"""FlexiDepth layer-skip adapter sample.

What it is: a public-safe excerpt of the MegaCpp POC FlexiDepth router and
adapter path.

Why it exists: FlexiDepth keeps static shapes while letting some tokens use a
lighter path instead of the full block.

What problem it solves: it shows how token-wise layer skipping can stay
compile-friendly by combining a router, a lightweight adapter, and a straight-
through hard mask.
"""

from __future__ import annotations

from dataclasses import dataclass

import torch
import torch.nn as nn
import torch.nn.functional as F


@dataclass(frozen=True)
class FlexiDepthConfigSample:
    n_embd: int
    router_reduction: int = 4
    adapter_reduction: int = 8
    threshold: float = 0.5


class FlexiDepthRouterSample(nn.Module):
    def __init__(self, config: FlexiDepthConfigSample) -> None:
        super().__init__()
        reduced = max(1, config.n_embd // config.router_reduction)
        self.down_proj = nn.Linear(config.n_embd, reduced, bias=False)
        self.norm = nn.RMSNorm(reduced)
        self.up_proj = nn.Linear(reduced, config.n_embd, bias=False)
        self.head = nn.Linear(config.n_embd, 1, bias=False)

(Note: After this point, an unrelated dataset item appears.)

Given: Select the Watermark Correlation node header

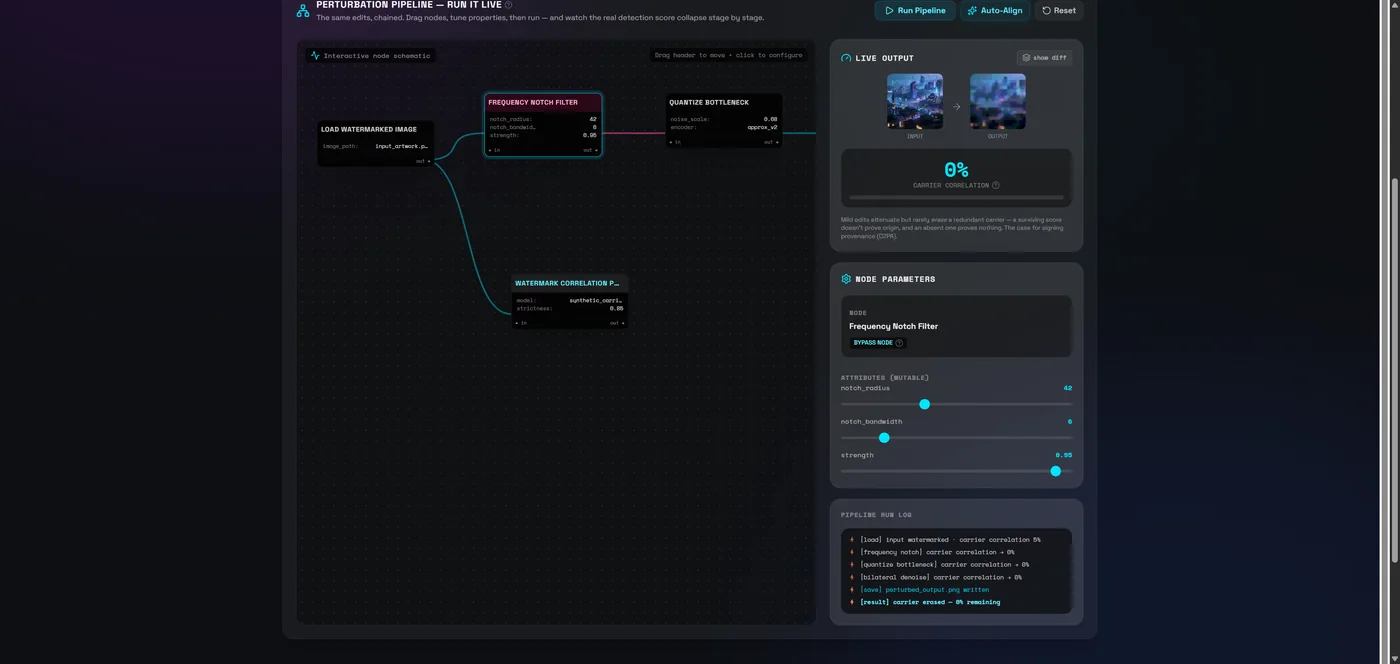Looking at the screenshot, I should [x=569, y=283].
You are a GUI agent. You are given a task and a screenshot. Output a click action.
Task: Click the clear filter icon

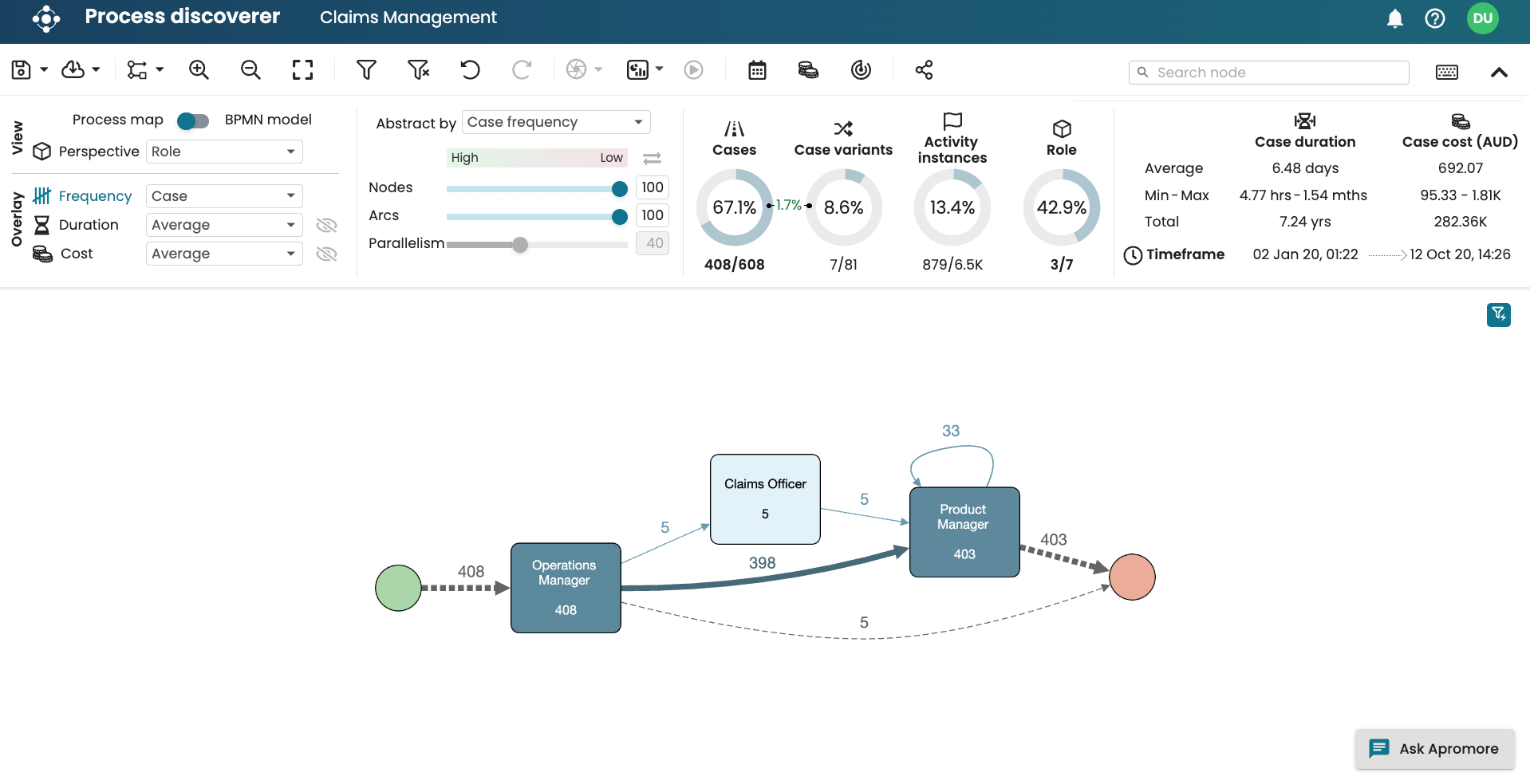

    def forward(self, x: torch.Tensor) -> torch.Tensor:
        h = torch.tanh(self.down_proj(x))
        h = self.norm(h)
        h = self.up_proj(h)
        return torch.sigmoid(self.head(h))


class FlexiDepthAdapterSample(nn.Module):
    def __init__(self, config: FlexiDepthConfigSample) -> None:
        super().__init__()
        reduced = max(8, (4 * config.n_embd) // config.adapter_reduction)
        self.c_fc = nn.Linear(config.n_embd, reduced, bias=False)
        self.c_proj = nn.Linear(reduced, config.n_embd, bias=False)

    def forward(self, x: torch.Tensor) -> torch.Tensor:
        return self.c_proj(F.relu(self.c_fc(x)).square())


def flexidepth_mask(scores: torch.Tensor, threshold: float) -> torch.Tensor:
    hard = (scores > threshold).to(dtype=scores.dtype)
    return hard - scores.detach() + scores


def apply_flexidepth_layer(
    x: torch.Tensor,
    full_block_output: torch.Tensor,
    router: FlexiDepthRouterSample,
    adapter: FlexiDepthAdapterSample,
    threshold: float,
) -> tuple[torch.Tensor, torch.Tensor]:
    scores = router(x)
    mask = flexidepth_mask(scores, threshold)
    adapter_out = adapter(F.rms_norm(x, (x.size(-1),)))
    out = mask * scores * full_block_output + (1.0 - mask) * (1.0 - scores) * adapter_out + x
    return out, scores